TAREAS PENDIENTES
**1)** ¿Puedes reescribir el fragmento sobre la música, empezando en las palabras que contienen "Por fortuna, la" y terminando después de "contaban dieciséis años.", con "camión" en lugar de "montacargas"?
**2)** Según el fragmento sobre la música, ¿cuántos años tenían los padres en 1932?

FRAGMENTO DEL DOCUMENTO
Música, maestra

Quico Espino

 
Por fortuna, la música me ha acompañado siempre. Mi padre, que conducía un montacargas, se enamoró de mi madre mientras ella cantaba coplas y boleros, subida sobre un promontorio de cajas de tomates, a modo de escenario, en el almacén donde se empaquetaba dicha fruta. La hacían cantar en horas extras nocturnas, durante la zafra, cuando la producción era mayor, para espabilar a las otras obreras, más de cien mujeres que disfrutaban de lo lindo escuchando a mi madre y que le pedían que cantara sus temas favoritos. Corría el año 1932 y mis padres contaban dieciséis años.
 
De niño siempre oí cantar a mi madre mientras trajinaba por la casa, sobre todo cuando preparaba la comida. De las cupletistas mayores (Estrellita Castro, Concha Piquer e Imperio Argentina) y de Los Panchos se sabía la letra de casi todas sus canciones. Pero no era ella la única persona cantarina en mi casa pues mi padre, con unos rones de más, se salía por tangos, en especial el del legionario que conoció a una tanguista en un cabaré; mi hermano mayor entonaba el pasodoble María Dolores mejor que Jorge Sepúlveda y mi única hermana, más moderna ella,  cantaba temas de Los Brincos y hasta chapurreaba en inglés el Twist and shout de los Beatles y, varios años después, el Black is black de Los Bravos.

DATOS PROPORCIONADOS

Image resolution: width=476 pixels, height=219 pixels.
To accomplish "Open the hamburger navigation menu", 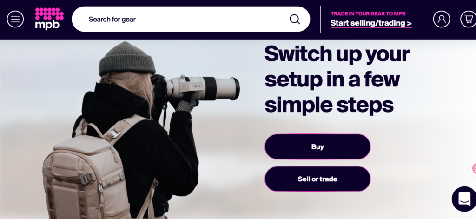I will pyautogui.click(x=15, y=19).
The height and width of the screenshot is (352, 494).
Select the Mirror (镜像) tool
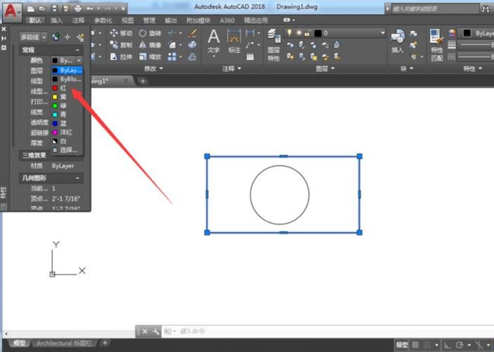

TAREAS RESUELTAS
**1)**
Por fortuna, la música me ha acompañado siempre. Mi padre, que conducía un camión, se enamoró de mi madre mientras ella cantaba coplas y boleros, subida sobre un promontorio de cajas de tomates, a modo de escenario, en el almacén donde se empaquetaba dicha fruta. La hacían cantar en horas extras nocturnas, durante la zafra, cuando la producción era mayor, para espabilar a las otras obreras, más de cien mujeres que disfrutaban de lo lindo escuchando a mi madre y que le pedían que cantara sus temas favoritos. Corría el año 1932 y mis padres contaban dieciséis años.

**2)** Dieciséis años.